Bill Clinton Faces Sharp Scrutiny For Role In Hillary's Campaign

Bill Clinton's role in his wife's presidential campaign faced sharp scrutiny today, after it seemed to backfire as Barack Obama romped to a huge win in South Carolina.

Hillary Clinton was forced into a staunch defence of her husband after yesterday's lopsided vote, and admitted he probably went too far in castigating the Illinois Democrat and the media in a bare knuckle state campaign.

The ex-president's finger-wagging revived a question at the core of the Clinton candidacy - how to leverage his popularity with Democrats, while ensuring he does not morph into a sideshow.

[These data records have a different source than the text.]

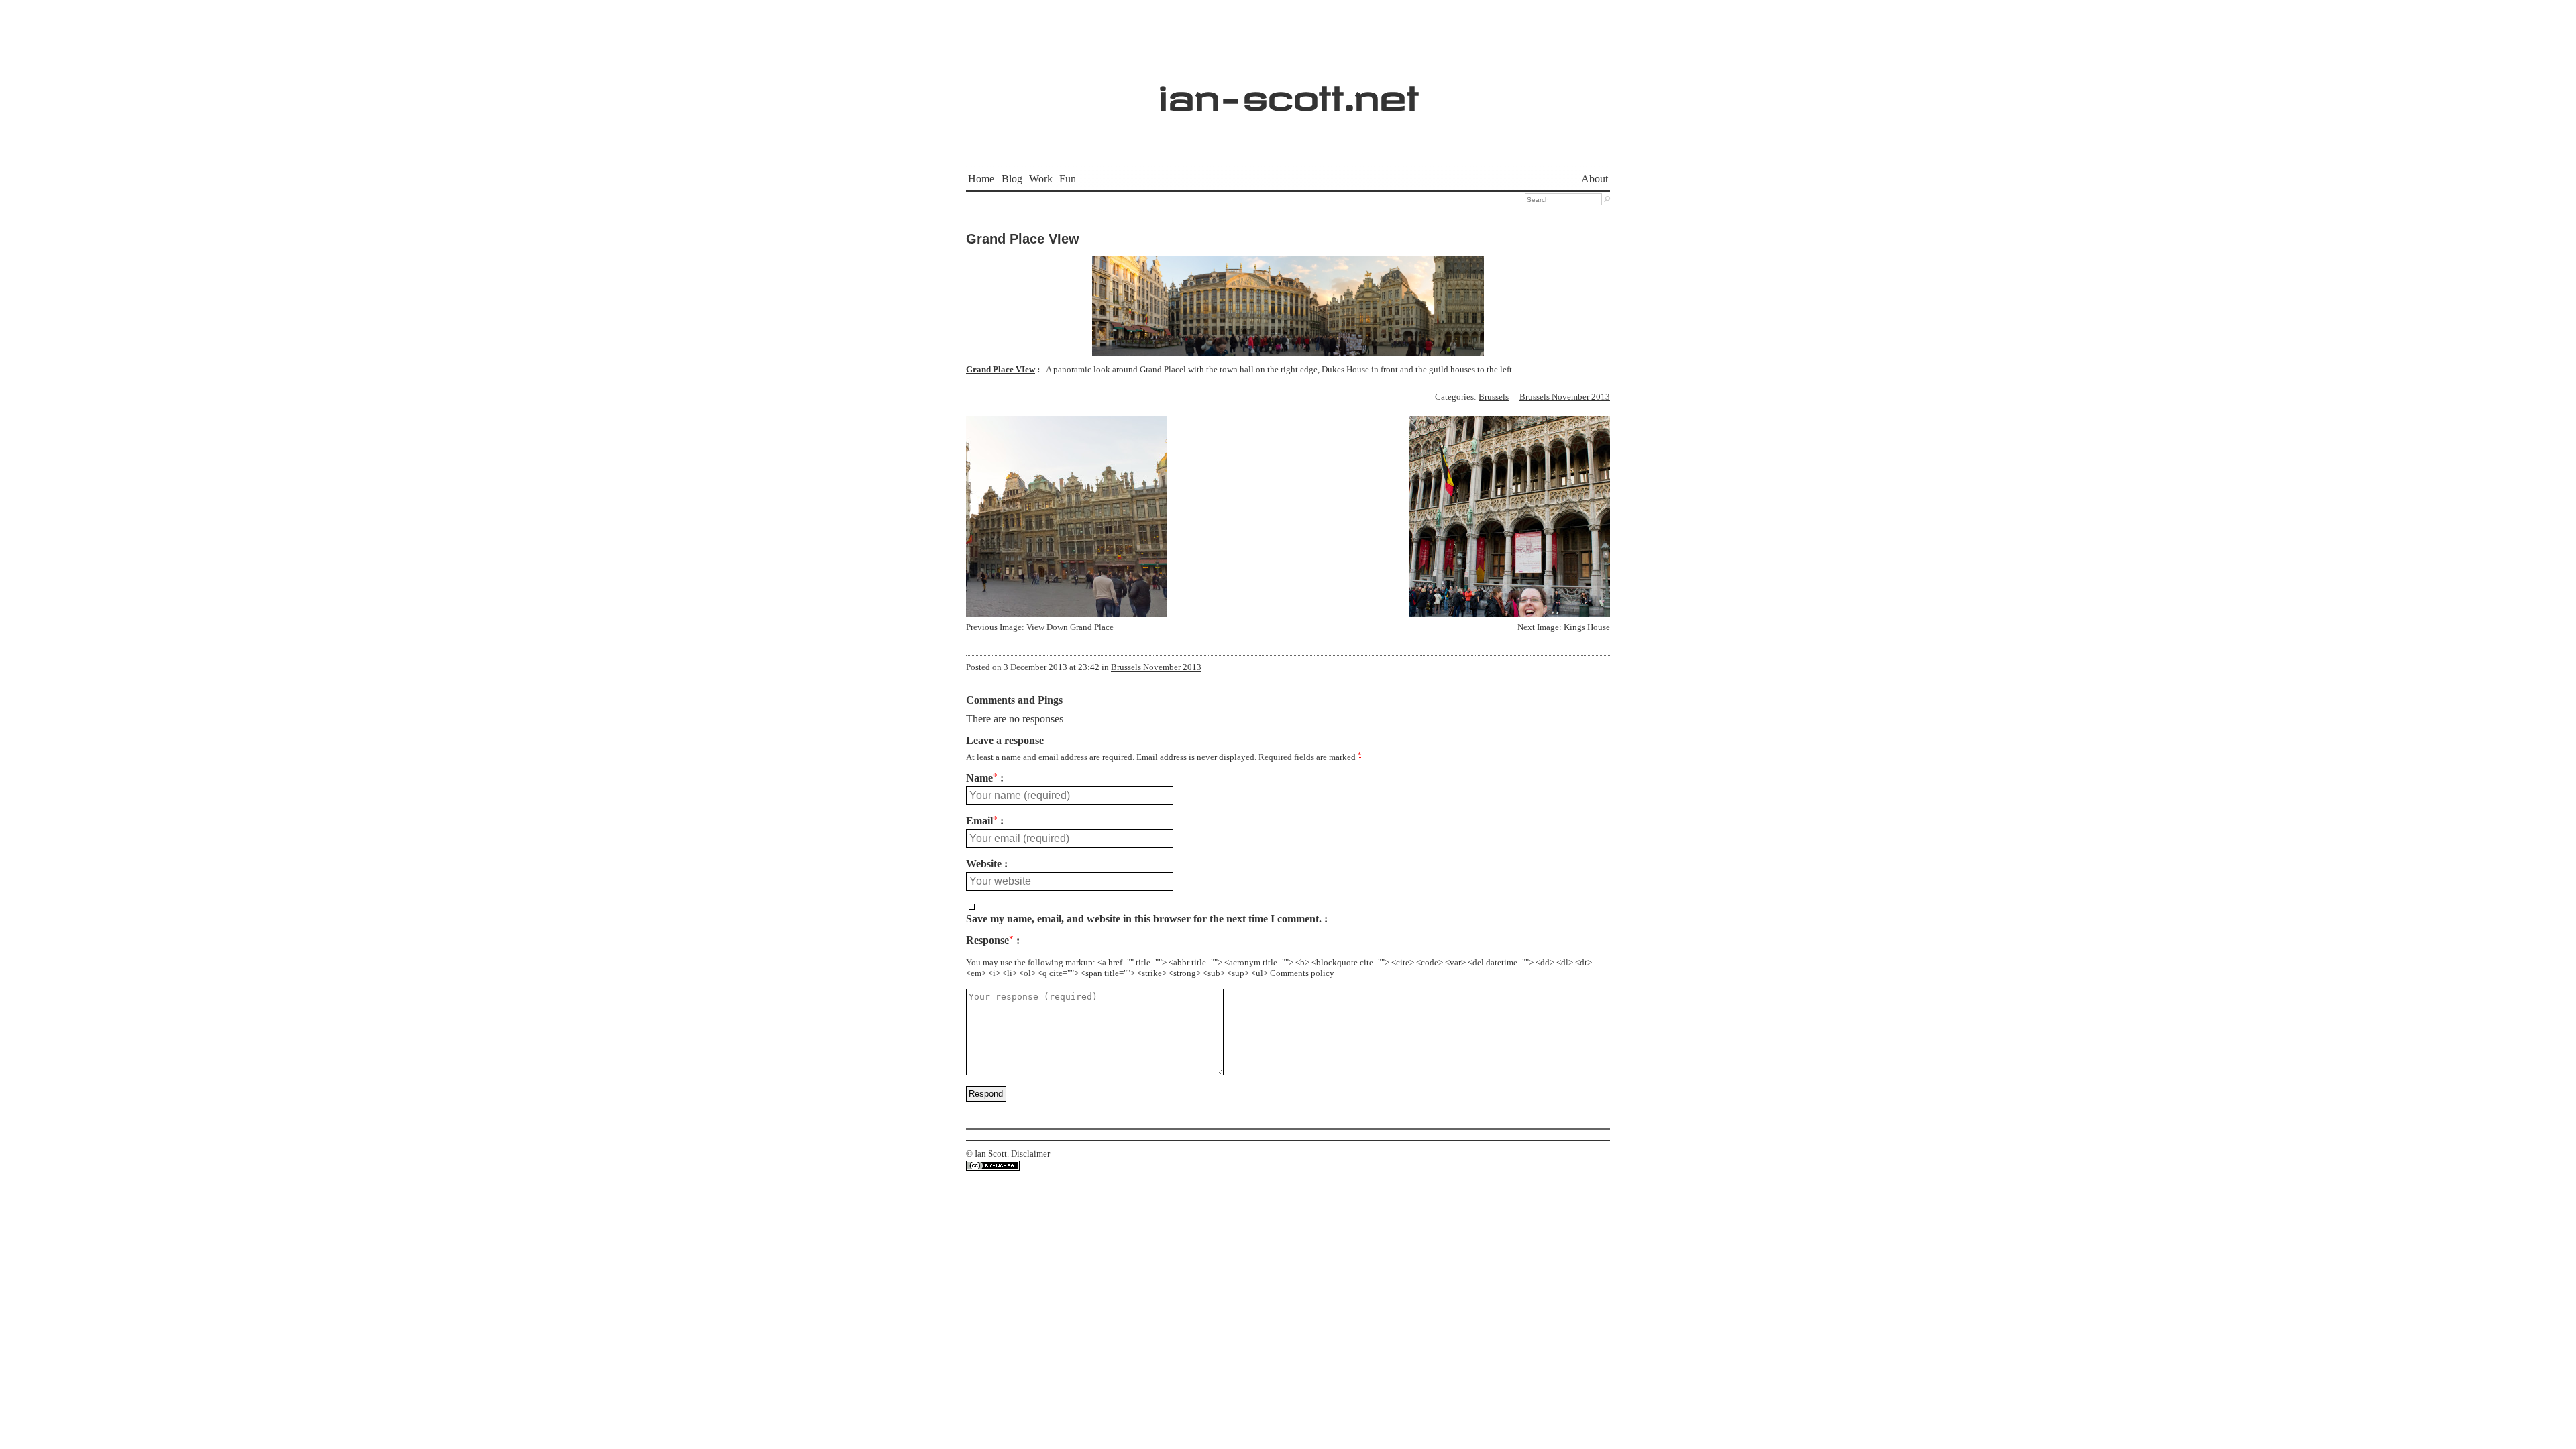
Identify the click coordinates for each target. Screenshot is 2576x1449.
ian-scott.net (1288, 91)
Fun (1067, 178)
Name (982, 778)
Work (1041, 178)
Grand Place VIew (1022, 238)
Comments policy (1302, 973)
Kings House (1587, 627)
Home (981, 178)
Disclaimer (1030, 1154)
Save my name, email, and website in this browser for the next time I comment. (1144, 919)
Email (982, 821)
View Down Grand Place (1070, 627)
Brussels (1494, 397)
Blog (1012, 178)
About (1594, 178)
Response (990, 940)
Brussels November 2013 (1564, 397)
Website (984, 864)
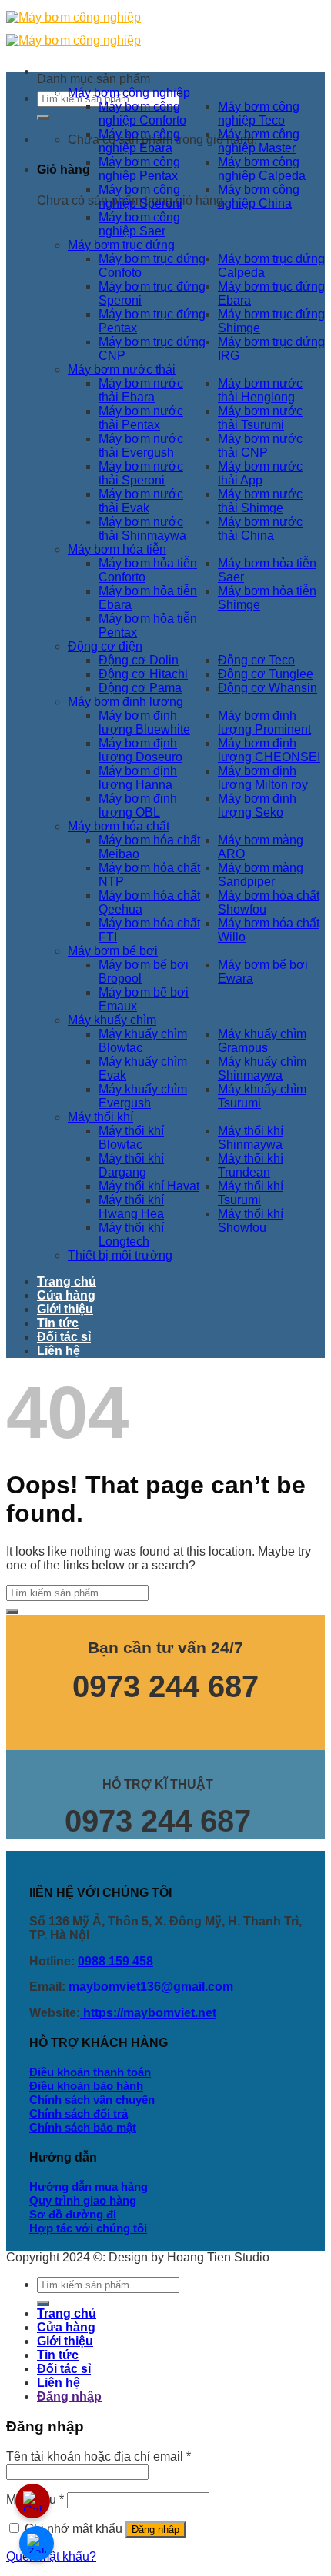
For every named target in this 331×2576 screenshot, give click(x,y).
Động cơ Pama (140, 687)
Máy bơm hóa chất (118, 826)
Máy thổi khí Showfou (250, 1220)
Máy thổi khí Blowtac (131, 1137)
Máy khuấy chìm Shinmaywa (262, 1068)
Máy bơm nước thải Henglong (260, 390)
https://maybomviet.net (148, 2012)
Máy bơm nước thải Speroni (141, 473)
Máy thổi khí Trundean (250, 1165)
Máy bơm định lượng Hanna (138, 777)
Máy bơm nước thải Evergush (141, 445)
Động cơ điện (105, 646)
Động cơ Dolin (139, 660)
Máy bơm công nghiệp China (258, 196)
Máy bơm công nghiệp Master (258, 141)
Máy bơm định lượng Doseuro (140, 750)
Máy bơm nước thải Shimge (260, 501)
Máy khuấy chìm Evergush (143, 1096)
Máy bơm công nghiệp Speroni (140, 196)
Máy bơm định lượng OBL (138, 805)
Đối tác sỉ (64, 1336)
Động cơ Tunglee (265, 674)
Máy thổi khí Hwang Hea (131, 1206)
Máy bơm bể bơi (113, 950)
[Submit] (43, 117)
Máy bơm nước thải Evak (141, 501)
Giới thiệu (65, 1309)
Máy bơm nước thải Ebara (141, 390)
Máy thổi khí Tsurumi (250, 1193)
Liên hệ (58, 1350)
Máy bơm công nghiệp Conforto (142, 113)
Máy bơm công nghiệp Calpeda (262, 168)
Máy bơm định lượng (125, 701)
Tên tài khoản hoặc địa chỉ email (98, 2456)
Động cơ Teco (256, 660)
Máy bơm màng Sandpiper (260, 874)
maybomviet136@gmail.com (151, 1986)
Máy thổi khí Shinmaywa (250, 1137)
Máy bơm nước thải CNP (260, 445)
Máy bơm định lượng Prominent (264, 722)
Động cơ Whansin (267, 687)
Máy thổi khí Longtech (131, 1234)
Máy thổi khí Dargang (131, 1165)
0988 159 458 (115, 1961)
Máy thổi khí (100, 1116)
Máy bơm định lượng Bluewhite (144, 722)
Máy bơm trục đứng (121, 244)
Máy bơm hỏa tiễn (117, 549)
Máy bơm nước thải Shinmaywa (142, 528)
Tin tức (58, 1323)
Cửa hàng (66, 1295)
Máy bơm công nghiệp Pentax (139, 168)
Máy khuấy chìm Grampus (262, 1040)
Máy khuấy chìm (112, 1020)
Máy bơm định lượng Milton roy (263, 777)
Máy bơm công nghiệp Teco (258, 113)
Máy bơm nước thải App (260, 473)
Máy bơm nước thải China (260, 528)
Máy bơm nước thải (122, 369)
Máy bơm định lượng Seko (257, 805)
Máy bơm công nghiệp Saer (139, 224)
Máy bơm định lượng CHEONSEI (269, 750)
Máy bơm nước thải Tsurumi (260, 417)
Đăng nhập (155, 2529)
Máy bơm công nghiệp (129, 92)
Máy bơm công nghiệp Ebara (139, 141)
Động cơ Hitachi (143, 674)
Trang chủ (66, 1281)
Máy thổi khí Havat (149, 1186)
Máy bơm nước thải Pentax (141, 417)
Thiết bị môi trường (120, 1255)
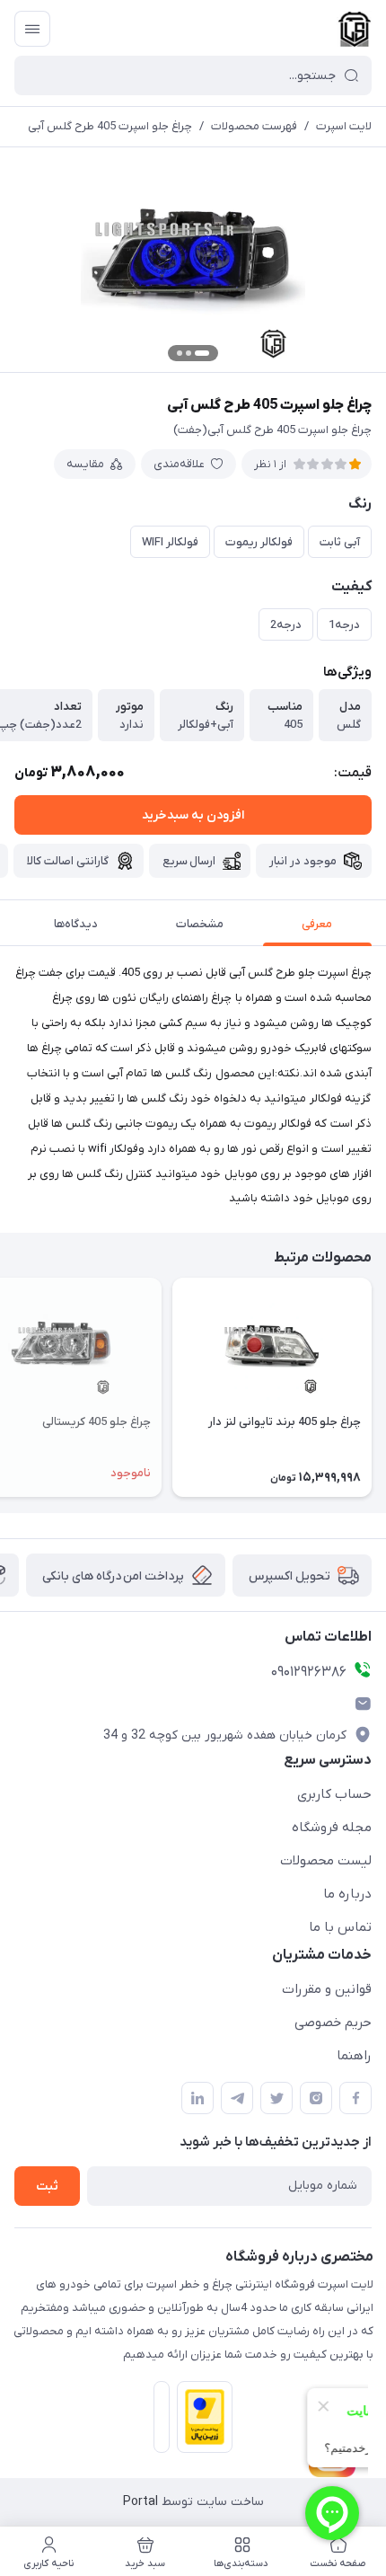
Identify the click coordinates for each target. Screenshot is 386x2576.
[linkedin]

His fiery showing in South Carolina garnered a crop of tabloid headlines in his wife's home state of New York, as front-pages blared "Wild Bill" "Shoot from the lip Bill Clinton, "Calm Down" and "Bigmouth of the South".

But Senator Clinton's camp dismissed reports the ex-president will step back from the campaign frontlines, even as critics argue he may have offered ammunition for her rivals, and hurt his wife's credibility as a leader in her own right.

"President Clinton is an enormous asset and incredibly popular in the Democratic Party," said Jay Carson, a Clinton spokesman, adding the former president would continue to forcefully make the case.

Senator Clinton has dismissed suggestions of a co-presidency, by saying she would send the ex-leader off on global goodwill missions, in a role his Scottish friends have dubbed 'first laddie'".

"It is my candidacy, I am the one asking the people of America to support me. I believe I stand on my own merits," Senator Clinton said in Tennessee yesterday.

But Bill Clinton's red faced anger in South Carolina, has rivals suggesting he would be a meddlesome power behind the throne in a Clinton restoration carrying all the baggage of his turbulent presidency.

"I frankly can't wait because the idea of Bill Clinton back in the White House with nothing to do is something I can't imagine - the American people can't imagine," said Mitt Romney, a leading Republican candidate last week.

So, the Clintons, who have always operated as a formidable political tag-team, must walk a delicate line.

"The question is, is this campaign about Hillary or Billary?" said Dennis Goldford, a political science professor at Drake University, Iowa.

"If it is going to be Billary, it is going to be tough for them to pull off."

The South Carolina primary could be interpreted as a stunning rebuke to Bill Clinton, as African-American voters went overwhelmingly for Senator Obama, despite entreaties from the man once dubbed 'the first black president'.

Some exit polling also suggested Bill Clinton's attacks on Senator Obama's record may have pushed wavering voters towards her rival.

"I was for Hillary, until Bill started to get involved against Obama," said Beth Rickenbacker, from Orangeburg, South Carolina, a one-time Clinton backer who switched in the dying hours of the primary campaign.

As the Democratic race goes nationwide, risks loom for the Clintons should they launch a full bore attack which could succeed, but be seen to snuff out the inspirational promise of her rival.

Such a tack could boost Senator Obama's campaign rationale, that the Clintons are emblematic of a discredited style of partisanship which has poisoned politics.

Clinton aides are seething that Senator Obama is ripping the legacy of the only Democrat to win two White House terms since World War II, and branded him less transformational than Republican icon Ronald Reagan.

"President Clinton challenged conventional wisdom in every conceivable way, and I think that was an indelible part of the presidency," said top Clinton aide Mark Penn.

Senator Obama must also be careful, analysts said, as he criticises a presidency which many working class Democrats - who have yet to warm to him - still remember fondly.

"It is going to be especially difficult and tough to do, running against the Clinton era," said Dante Scala, a political science professor at the University of New Hampshire.